Requirements: Rewrite the records, changing every "computer-use agent" to "desktop agent" and leaving everything else the same.

>> Start Data section

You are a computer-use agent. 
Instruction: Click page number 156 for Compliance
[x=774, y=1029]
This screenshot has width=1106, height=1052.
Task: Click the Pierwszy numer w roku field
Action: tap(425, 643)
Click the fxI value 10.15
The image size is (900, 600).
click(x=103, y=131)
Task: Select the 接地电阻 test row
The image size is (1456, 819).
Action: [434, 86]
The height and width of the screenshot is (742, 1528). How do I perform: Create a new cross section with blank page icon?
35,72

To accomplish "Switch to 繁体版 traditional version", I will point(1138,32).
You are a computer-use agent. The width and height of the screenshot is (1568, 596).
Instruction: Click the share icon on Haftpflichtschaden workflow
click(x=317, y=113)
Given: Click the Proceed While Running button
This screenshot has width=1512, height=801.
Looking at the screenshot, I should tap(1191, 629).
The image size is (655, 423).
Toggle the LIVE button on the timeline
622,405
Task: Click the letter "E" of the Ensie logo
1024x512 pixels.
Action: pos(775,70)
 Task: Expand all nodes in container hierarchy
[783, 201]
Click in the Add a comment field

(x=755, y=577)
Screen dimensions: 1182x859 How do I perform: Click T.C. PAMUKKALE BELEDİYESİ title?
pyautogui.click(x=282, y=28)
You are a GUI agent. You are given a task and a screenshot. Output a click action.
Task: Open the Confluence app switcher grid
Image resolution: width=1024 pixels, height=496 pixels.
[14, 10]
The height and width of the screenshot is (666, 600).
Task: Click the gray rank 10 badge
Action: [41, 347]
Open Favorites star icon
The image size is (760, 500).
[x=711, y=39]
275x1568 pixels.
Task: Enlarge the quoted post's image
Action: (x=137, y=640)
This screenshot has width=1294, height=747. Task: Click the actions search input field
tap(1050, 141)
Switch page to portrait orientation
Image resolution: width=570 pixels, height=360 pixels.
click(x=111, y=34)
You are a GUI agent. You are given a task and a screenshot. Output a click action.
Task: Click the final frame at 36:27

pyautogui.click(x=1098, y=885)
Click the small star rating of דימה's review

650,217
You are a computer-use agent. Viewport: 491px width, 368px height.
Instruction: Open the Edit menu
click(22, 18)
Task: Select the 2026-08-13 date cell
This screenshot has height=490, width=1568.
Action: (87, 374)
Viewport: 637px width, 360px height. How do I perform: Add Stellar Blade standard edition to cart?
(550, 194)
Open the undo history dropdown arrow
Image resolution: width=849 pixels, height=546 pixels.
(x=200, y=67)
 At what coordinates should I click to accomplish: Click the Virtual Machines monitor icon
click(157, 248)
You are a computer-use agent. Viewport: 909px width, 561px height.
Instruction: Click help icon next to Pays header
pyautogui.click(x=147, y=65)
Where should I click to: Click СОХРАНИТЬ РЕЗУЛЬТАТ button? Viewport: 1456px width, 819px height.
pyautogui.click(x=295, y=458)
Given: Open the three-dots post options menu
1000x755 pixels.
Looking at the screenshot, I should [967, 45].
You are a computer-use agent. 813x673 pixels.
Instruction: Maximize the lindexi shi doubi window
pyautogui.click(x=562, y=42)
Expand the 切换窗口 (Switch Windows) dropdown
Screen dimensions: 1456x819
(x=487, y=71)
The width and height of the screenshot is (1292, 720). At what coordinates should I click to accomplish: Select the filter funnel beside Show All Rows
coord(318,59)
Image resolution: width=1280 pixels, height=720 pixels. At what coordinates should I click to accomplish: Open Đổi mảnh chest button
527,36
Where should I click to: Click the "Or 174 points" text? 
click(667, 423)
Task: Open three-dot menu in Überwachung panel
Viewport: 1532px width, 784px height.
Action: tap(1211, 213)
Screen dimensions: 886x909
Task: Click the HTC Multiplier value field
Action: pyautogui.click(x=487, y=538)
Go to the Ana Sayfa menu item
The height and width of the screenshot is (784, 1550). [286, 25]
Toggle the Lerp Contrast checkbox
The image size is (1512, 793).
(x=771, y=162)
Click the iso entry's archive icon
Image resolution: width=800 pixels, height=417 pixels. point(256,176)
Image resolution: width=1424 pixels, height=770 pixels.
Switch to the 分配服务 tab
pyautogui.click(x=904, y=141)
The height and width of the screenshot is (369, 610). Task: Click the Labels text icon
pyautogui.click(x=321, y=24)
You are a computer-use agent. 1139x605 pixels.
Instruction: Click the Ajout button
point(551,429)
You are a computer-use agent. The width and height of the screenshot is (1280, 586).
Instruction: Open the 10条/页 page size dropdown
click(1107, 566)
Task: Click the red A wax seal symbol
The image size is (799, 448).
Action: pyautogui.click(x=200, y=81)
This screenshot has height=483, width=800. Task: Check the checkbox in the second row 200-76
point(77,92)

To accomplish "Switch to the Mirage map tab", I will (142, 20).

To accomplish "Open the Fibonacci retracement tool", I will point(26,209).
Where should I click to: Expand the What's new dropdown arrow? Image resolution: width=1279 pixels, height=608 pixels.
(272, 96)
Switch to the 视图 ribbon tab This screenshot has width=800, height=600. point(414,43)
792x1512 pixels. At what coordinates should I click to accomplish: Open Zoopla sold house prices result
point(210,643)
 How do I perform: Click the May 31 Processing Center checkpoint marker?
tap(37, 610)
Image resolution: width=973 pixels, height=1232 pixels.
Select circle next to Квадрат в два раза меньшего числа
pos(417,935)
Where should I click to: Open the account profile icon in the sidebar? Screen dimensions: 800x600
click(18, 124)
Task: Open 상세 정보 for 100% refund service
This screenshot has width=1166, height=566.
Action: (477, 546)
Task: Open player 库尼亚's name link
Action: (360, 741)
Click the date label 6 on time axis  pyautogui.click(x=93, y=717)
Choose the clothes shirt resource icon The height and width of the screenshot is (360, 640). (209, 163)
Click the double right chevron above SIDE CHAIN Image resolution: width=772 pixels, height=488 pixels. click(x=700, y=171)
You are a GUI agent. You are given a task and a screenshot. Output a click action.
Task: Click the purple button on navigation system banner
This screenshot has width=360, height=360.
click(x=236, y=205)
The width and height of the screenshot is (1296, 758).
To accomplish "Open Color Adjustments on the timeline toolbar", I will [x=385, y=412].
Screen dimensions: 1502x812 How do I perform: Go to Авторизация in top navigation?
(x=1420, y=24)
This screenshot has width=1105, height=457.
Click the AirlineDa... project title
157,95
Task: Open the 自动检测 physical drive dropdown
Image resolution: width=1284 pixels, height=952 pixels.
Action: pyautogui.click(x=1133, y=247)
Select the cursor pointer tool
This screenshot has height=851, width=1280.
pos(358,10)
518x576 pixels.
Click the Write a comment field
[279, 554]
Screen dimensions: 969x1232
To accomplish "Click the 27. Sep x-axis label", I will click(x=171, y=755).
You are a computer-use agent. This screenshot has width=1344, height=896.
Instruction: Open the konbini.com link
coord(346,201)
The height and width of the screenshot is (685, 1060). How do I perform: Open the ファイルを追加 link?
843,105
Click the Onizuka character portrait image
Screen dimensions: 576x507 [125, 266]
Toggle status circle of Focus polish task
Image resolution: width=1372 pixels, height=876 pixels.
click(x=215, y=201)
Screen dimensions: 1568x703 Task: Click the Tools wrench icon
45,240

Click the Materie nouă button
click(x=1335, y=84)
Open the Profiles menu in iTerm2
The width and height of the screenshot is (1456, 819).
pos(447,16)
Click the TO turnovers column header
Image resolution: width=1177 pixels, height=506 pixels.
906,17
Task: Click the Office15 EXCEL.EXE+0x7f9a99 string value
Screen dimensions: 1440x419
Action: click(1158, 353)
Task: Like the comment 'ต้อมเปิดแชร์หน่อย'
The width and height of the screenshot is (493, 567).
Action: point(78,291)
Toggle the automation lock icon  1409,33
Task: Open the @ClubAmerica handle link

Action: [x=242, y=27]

>> End Data section

Correct answer:
You are a desktop agent. 
Instruction: Click page number 156 for Compliance
[x=774, y=1029]
This screenshot has width=1106, height=1052.
Task: Click the Pierwszy numer w roku field
Action: tap(425, 643)
Click the fxI value 10.15
The image size is (900, 600).
click(x=103, y=131)
Task: Select the 接地电阻 test row
The image size is (1456, 819).
Action: [434, 86]
The height and width of the screenshot is (742, 1528). How do I perform: Create a new cross section with blank page icon?
35,72

To accomplish "Switch to 繁体版 traditional version", I will point(1138,32).
You are a desktop agent. The width and height of the screenshot is (1568, 596).
Instruction: Click the share icon on Haftpflichtschaden workflow
click(x=317, y=113)
Given: Click the Proceed While Running button
This screenshot has width=1512, height=801.
Looking at the screenshot, I should tap(1191, 629).
The image size is (655, 423).
Toggle the LIVE button on the timeline
622,405
Task: Click the letter "E" of the Ensie logo
1024x512 pixels.
Action: pos(775,70)
 Task: Expand all nodes in container hierarchy
[783, 201]
Click in the Add a comment field

(x=755, y=577)
Screen dimensions: 1182x859 How do I perform: Click T.C. PAMUKKALE BELEDİYESİ title?
pyautogui.click(x=282, y=28)
You are a GUI agent. You are given a task and a screenshot. Output a click action.
Task: Open the Confluence app switcher grid
Image resolution: width=1024 pixels, height=496 pixels.
[14, 10]
The height and width of the screenshot is (666, 600).
Task: Click the gray rank 10 badge
Action: [41, 347]
Open Favorites star icon
The image size is (760, 500).
[x=711, y=39]
275x1568 pixels.
Task: Enlarge the quoted post's image
Action: (x=137, y=640)
This screenshot has width=1294, height=747. Task: Click the actions search input field
tap(1050, 141)
Switch page to portrait orientation
Image resolution: width=570 pixels, height=360 pixels.
click(x=111, y=34)
You are a GUI agent. You are given a task and a screenshot. Output a click action.
Task: Click the final frame at 36:27

pyautogui.click(x=1098, y=885)
Click the small star rating of דימה's review

650,217
You are a desktop agent. Viewport: 491px width, 368px height.
Instruction: Open the Edit menu
click(22, 18)
Task: Select the 2026-08-13 date cell
This screenshot has height=490, width=1568.
Action: (87, 374)
Viewport: 637px width, 360px height. How do I perform: Add Stellar Blade standard edition to cart?
(550, 194)
Open the undo history dropdown arrow
Image resolution: width=849 pixels, height=546 pixels.
(x=200, y=67)
 At what coordinates should I click to accomplish: Click the Virtual Machines monitor icon
click(157, 248)
You are a desktop agent. Viewport: 909px width, 561px height.
Instruction: Click help icon next to Pays header
pyautogui.click(x=147, y=65)
Where should I click to: Click СОХРАНИТЬ РЕЗУЛЬТАТ button? Viewport: 1456px width, 819px height.
pyautogui.click(x=295, y=458)
Given: Open the three-dots post options menu
1000x755 pixels.
Looking at the screenshot, I should [967, 45].
You are a desktop agent. 813x673 pixels.
Instruction: Maximize the lindexi shi doubi window
pyautogui.click(x=562, y=42)
Expand the 切换窗口 (Switch Windows) dropdown
Screen dimensions: 1456x819
(x=487, y=71)
The width and height of the screenshot is (1292, 720). At what coordinates should I click to accomplish: Select the filter funnel beside Show All Rows
coord(318,59)
Image resolution: width=1280 pixels, height=720 pixels. At what coordinates should I click to accomplish: Open Đổi mảnh chest button
527,36
Where should I click to: Click the "Or 174 points" text? 
click(667, 423)
Task: Open three-dot menu in Überwachung panel
Viewport: 1532px width, 784px height.
Action: tap(1211, 213)
Screen dimensions: 886x909
Task: Click the HTC Multiplier value field
Action: pyautogui.click(x=487, y=538)
Go to the Ana Sayfa menu item
The height and width of the screenshot is (784, 1550). [286, 25]
Toggle the Lerp Contrast checkbox
The image size is (1512, 793).
(x=771, y=162)
Click the iso entry's archive icon
Image resolution: width=800 pixels, height=417 pixels. point(256,176)
Image resolution: width=1424 pixels, height=770 pixels.
Switch to the 分配服务 tab
pyautogui.click(x=904, y=141)
The height and width of the screenshot is (369, 610). Task: Click the Labels text icon
pyautogui.click(x=321, y=24)
You are a desktop agent. 1139x605 pixels.
Instruction: Click the Ajout button
point(551,429)
You are a desktop agent. The width and height of the screenshot is (1280, 586).
Instruction: Open the 10条/页 page size dropdown
click(1107, 566)
Task: Click the red A wax seal symbol
The image size is (799, 448).
Action: pyautogui.click(x=200, y=81)
This screenshot has height=483, width=800. Task: Check the checkbox in the second row 200-76
point(77,92)

To accomplish "Switch to the Mirage map tab", I will (142, 20).

To accomplish "Open the Fibonacci retracement tool", I will point(26,209).
Where should I click to: Expand the What's new dropdown arrow? Image resolution: width=1279 pixels, height=608 pixels.
(272, 96)
Switch to the 视图 ribbon tab This screenshot has width=800, height=600. point(414,43)
792x1512 pixels. At what coordinates should I click to accomplish: Open Zoopla sold house prices result
point(210,643)
 How do I perform: Click the May 31 Processing Center checkpoint marker?
tap(37, 610)
Image resolution: width=973 pixels, height=1232 pixels.
Select circle next to Квадрат в два раза меньшего числа
pos(417,935)
Where should I click to: Open the account profile icon in the sidebar? Screen dimensions: 800x600
click(18, 124)
Task: Open 상세 정보 for 100% refund service
This screenshot has width=1166, height=566.
Action: (477, 546)
Task: Open player 库尼亚's name link
Action: (360, 741)
Click the date label 6 on time axis  pyautogui.click(x=93, y=717)
Choose the clothes shirt resource icon The height and width of the screenshot is (360, 640). (209, 163)
Click the double right chevron above SIDE CHAIN Image resolution: width=772 pixels, height=488 pixels. click(x=700, y=171)
You are a GUI agent. You are given a task and a screenshot. Output a click action.
Task: Click the purple button on navigation system banner
This screenshot has width=360, height=360.
click(x=236, y=205)
The width and height of the screenshot is (1296, 758).
To accomplish "Open Color Adjustments on the timeline toolbar", I will [x=385, y=412].
Screen dimensions: 1502x812 How do I perform: Go to Авторизация in top navigation?
(x=1420, y=24)
This screenshot has width=1105, height=457.
Click the AirlineDa... project title
157,95
Task: Open the 自动检测 physical drive dropdown
Image resolution: width=1284 pixels, height=952 pixels.
Action: pyautogui.click(x=1133, y=247)
Select the cursor pointer tool
This screenshot has height=851, width=1280.
pos(358,10)
518x576 pixels.
Click the Write a comment field
[279, 554]
Screen dimensions: 969x1232
To accomplish "Click the 27. Sep x-axis label", I will click(x=171, y=755).
You are a desktop agent. This screenshot has width=1344, height=896.
Instruction: Open the konbini.com link
coord(346,201)
The height and width of the screenshot is (685, 1060). How do I perform: Open the ファイルを追加 link?
843,105
Click the Onizuka character portrait image
Screen dimensions: 576x507 [125, 266]
Toggle status circle of Focus polish task
Image resolution: width=1372 pixels, height=876 pixels.
click(x=215, y=201)
Screen dimensions: 1568x703 Task: Click the Tools wrench icon
45,240

Click the Materie nouă button
click(x=1335, y=84)
Open the Profiles menu in iTerm2
The width and height of the screenshot is (1456, 819).
pos(447,16)
Click the TO turnovers column header
Image resolution: width=1177 pixels, height=506 pixels.
906,17
Task: Click the Office15 EXCEL.EXE+0x7f9a99 string value
Screen dimensions: 1440x419
Action: click(1158, 353)
Task: Like the comment 'ต้อมเปิดแชร์หน่อย'
The width and height of the screenshot is (493, 567).
Action: point(78,291)
Toggle the automation lock icon  1409,33
Task: Open the @ClubAmerica handle link

Action: [x=242, y=27]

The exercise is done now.